Anatomy of a cryptographic collision – the “Sweet32” attack

Researchers at the Institute for Research in Computer Science and Automation in France (INRIA) have come up with the latest BWAIN.

A BWAIN is a Bug With An Impressive Name, and this one has a logo, too:

Sweet32 is a way to attack encrypted web connections by generating huge amounts of web traffic, in the hope that the encryption algorithm in use will eventually (and entirely by chance) leak a tiny bit of information about the traffic it’s encrypting.

Sweet32, by the way, is a play on “sweet sixteen,” with the number 32 chosen because it’s half of 64.

That all sounds rather mysterious, so we’ll do our best to explain.

Block ciphers

Data in encrypted web connections is usually encrypted with what’s called a block cipher, such as the well-known Advanced Encryption Standard (AES) algorithm.

As the name suggests, block ciphers work on chunks of data at a time, usually 16 bytes (128 bits).

By mixing up a multi-byte chunk in each encryption cycle, a block cipher not only has plenty of material to involve in its scrambling process, but also produces output a whole block at a time, which is efficient.

Of course, while you’re encrypting, you will get the same block of scrambled output every time you put in the same block of plaintext input, which is no good if you’re encrypting a message with repetition or predictable structure.

Every time you had 16 spaces in a row, or a common string of text such as GET /index.html HTTP/1.1, you’d have a recognisable pattern in the output to match the repetition in the input.

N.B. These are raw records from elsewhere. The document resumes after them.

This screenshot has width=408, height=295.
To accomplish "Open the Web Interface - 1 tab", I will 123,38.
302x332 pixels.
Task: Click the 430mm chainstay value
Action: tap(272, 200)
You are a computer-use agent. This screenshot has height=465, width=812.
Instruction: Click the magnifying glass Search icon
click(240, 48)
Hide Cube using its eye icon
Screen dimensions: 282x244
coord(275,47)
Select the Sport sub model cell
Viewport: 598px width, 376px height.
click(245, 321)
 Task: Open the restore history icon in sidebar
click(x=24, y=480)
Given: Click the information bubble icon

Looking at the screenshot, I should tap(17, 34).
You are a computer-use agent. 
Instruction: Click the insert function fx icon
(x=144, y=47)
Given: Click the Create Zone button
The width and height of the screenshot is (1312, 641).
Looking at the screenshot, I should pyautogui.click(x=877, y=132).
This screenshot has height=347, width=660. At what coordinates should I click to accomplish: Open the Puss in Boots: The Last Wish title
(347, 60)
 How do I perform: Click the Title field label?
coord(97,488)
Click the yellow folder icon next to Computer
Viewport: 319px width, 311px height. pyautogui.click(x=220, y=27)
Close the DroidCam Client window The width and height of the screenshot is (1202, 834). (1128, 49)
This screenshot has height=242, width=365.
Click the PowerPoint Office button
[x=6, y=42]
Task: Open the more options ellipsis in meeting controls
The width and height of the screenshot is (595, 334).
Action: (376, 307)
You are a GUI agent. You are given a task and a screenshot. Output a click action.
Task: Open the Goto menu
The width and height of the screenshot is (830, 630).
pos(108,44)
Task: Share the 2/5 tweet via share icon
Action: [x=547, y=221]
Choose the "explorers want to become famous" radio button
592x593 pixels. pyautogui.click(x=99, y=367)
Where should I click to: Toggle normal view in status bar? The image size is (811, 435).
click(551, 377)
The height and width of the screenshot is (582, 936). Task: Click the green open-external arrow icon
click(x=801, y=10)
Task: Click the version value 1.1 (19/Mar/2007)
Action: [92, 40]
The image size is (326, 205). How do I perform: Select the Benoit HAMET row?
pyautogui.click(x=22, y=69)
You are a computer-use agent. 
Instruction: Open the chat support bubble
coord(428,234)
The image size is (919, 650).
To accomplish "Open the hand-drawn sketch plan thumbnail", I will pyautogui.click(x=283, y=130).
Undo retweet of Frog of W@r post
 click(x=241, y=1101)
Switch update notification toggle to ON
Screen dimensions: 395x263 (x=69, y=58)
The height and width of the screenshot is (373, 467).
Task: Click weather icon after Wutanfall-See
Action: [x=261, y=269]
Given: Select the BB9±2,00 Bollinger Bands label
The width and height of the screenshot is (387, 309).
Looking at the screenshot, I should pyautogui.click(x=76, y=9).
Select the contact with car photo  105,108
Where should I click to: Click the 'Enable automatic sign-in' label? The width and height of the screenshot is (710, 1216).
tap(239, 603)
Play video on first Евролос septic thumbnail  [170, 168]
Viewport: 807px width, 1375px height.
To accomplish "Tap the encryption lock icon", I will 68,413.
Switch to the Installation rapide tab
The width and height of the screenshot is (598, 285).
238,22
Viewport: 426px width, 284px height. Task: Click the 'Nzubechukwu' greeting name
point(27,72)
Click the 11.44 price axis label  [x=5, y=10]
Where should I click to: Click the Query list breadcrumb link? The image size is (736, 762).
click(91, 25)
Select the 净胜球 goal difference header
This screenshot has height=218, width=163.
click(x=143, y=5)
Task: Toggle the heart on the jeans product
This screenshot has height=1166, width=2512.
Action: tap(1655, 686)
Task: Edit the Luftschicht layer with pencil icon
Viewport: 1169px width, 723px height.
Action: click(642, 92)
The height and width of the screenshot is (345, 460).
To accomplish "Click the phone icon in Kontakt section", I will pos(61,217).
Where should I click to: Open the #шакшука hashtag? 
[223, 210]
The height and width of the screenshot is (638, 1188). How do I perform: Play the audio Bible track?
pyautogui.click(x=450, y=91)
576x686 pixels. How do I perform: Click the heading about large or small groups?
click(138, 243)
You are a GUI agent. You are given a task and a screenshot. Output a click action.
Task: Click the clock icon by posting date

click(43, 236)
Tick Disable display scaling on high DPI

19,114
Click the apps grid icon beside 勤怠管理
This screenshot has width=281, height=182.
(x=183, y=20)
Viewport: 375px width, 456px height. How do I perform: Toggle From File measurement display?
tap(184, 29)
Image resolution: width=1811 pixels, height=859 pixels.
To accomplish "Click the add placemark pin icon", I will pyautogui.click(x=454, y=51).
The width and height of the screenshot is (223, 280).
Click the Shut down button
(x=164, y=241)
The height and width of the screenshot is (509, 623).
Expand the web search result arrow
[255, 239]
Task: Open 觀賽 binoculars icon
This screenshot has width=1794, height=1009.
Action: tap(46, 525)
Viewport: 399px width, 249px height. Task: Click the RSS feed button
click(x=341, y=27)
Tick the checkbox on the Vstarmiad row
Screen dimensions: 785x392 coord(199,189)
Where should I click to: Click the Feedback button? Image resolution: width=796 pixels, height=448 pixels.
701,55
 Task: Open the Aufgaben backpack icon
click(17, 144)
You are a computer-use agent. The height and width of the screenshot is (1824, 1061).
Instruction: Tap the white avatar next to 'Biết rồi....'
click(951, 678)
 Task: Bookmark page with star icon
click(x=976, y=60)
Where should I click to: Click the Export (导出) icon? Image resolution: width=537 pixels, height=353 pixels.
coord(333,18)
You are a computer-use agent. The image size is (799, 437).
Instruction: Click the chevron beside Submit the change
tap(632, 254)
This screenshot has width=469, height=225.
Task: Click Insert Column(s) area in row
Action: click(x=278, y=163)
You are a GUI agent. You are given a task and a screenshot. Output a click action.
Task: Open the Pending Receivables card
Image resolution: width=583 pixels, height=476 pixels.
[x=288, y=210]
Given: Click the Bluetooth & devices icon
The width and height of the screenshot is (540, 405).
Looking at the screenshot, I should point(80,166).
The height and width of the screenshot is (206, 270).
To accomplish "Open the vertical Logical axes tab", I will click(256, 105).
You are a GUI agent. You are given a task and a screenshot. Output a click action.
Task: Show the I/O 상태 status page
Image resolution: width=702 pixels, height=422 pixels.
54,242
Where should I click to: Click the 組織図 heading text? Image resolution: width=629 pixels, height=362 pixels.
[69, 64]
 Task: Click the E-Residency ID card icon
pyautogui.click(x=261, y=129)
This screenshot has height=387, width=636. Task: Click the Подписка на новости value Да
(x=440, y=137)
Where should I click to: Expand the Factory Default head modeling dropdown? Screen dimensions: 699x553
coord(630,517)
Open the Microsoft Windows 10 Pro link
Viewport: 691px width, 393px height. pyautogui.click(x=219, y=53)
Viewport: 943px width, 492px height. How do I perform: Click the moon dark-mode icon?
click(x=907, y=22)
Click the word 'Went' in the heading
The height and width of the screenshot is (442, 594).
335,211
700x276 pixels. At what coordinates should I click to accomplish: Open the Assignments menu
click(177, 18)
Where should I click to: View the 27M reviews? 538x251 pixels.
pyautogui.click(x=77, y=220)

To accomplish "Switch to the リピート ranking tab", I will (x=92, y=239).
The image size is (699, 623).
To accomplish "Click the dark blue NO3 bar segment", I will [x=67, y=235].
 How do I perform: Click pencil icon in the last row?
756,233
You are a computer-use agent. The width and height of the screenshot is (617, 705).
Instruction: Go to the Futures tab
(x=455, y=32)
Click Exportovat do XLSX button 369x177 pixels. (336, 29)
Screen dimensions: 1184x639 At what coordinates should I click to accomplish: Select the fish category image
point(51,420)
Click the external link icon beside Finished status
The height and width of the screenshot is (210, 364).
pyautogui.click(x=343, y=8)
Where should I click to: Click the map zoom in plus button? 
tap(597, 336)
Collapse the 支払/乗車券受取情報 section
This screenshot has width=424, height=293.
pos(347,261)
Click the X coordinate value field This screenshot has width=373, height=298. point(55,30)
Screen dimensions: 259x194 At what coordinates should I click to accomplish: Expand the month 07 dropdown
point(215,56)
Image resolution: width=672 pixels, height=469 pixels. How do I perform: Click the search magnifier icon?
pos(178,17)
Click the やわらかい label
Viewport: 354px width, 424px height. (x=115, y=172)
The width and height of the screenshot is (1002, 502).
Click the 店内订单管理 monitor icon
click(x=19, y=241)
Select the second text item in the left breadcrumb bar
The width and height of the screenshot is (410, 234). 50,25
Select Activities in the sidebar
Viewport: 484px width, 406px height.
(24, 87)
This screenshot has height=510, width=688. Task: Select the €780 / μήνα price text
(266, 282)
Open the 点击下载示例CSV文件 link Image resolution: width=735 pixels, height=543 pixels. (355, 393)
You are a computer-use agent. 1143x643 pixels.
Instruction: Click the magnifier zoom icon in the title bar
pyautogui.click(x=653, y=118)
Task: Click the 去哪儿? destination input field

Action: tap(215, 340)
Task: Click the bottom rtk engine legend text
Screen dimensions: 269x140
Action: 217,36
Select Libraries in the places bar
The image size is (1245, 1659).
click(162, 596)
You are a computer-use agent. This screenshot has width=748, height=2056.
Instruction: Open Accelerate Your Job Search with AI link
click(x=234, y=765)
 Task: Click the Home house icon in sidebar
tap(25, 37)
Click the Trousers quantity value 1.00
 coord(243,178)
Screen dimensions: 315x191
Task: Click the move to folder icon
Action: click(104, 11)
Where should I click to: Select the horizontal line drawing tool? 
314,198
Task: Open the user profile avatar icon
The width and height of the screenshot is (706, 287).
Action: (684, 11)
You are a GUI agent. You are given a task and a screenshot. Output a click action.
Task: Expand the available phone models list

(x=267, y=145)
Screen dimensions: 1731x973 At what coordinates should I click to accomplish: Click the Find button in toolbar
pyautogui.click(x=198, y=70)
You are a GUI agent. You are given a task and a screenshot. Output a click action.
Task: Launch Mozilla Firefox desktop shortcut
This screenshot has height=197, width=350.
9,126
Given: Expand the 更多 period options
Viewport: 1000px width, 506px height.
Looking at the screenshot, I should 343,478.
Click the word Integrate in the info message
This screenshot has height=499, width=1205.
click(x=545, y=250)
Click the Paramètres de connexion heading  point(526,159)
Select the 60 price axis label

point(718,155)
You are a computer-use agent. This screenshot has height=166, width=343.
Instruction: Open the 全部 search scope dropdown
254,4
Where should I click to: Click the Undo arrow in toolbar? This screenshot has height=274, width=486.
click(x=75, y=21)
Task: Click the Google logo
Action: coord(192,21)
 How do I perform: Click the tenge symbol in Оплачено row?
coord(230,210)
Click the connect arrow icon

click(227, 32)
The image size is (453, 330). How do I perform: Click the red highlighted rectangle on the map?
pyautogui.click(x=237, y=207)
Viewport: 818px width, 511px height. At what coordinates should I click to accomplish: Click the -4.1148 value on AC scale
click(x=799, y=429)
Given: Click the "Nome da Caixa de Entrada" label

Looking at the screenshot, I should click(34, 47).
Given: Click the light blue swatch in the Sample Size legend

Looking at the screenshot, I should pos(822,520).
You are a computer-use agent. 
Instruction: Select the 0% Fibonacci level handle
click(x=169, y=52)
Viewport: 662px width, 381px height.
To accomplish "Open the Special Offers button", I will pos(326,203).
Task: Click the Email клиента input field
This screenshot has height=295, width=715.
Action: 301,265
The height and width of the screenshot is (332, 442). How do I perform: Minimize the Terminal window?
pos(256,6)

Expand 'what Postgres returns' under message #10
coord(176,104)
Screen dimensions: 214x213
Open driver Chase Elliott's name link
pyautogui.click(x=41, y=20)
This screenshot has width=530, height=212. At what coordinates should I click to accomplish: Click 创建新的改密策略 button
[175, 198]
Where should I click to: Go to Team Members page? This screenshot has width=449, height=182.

Even if the attacker can’t guess what WR9RFJKW88RFW$#D stands for in the ciphertext, he can see when it repeats, which gives away information about the plaintext – and a good cipher is supposed to prevent that happening.

So, to disguise patterns in the input, block ciphers are often used in CBC mode, short for Cipher Block Chaining.

CBC is a security enhancement that XORs the previous block of ciphertext with the current block of plaintext before encrypting each block.

The first plaintext block, of course, doesn’t have any previous ciphertext to draw on, so it is XORed with a random starting block known as the Initialisation Vector, or IV.

CBC ensures that a run of identical blocks, such as a sector’s worth of zeros, won’t encrypt into a recognisably repeating pattern of ciphertext blocks.

That’s because of the the random IV mixed in at the start, and the randomness that then percolates through the encryption of each subsequent block.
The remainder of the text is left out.